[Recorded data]
* * * * * * * * *
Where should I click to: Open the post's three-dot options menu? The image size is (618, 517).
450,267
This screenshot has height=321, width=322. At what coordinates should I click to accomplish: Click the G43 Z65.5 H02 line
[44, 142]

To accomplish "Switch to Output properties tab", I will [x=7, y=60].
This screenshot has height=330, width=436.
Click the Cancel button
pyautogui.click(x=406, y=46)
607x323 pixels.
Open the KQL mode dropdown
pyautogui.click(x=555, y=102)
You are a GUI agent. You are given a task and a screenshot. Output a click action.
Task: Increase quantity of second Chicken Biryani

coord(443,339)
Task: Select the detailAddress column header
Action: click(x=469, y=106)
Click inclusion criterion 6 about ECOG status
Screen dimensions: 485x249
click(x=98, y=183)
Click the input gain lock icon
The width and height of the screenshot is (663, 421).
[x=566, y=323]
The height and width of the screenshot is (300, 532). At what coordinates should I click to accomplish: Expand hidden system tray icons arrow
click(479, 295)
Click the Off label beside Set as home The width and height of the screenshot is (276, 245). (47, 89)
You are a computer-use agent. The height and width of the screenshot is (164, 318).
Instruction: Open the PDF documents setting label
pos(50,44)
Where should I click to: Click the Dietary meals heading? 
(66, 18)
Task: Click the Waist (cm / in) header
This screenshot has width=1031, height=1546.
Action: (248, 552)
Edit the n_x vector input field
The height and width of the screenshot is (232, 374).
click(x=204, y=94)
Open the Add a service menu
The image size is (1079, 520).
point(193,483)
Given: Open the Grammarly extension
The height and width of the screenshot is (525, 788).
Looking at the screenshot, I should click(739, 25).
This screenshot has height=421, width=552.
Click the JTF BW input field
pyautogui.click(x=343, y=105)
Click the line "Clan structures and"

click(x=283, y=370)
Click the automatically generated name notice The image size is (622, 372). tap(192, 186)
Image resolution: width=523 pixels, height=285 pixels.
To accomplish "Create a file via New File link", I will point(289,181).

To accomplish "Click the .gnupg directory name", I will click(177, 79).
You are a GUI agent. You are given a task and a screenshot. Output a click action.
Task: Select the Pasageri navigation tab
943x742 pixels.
* * * * * * * * *
◆ Try it ◆
Every line holding the word "will" should be copied out of the records above.

◆ Written solution ◆
To accomplish "Switch to Output properties tab", I will [x=7, y=60].
To accomplish "Create a file via New File link", I will point(289,181).
To accomplish "Click the .gnupg directory name", I will click(177, 79).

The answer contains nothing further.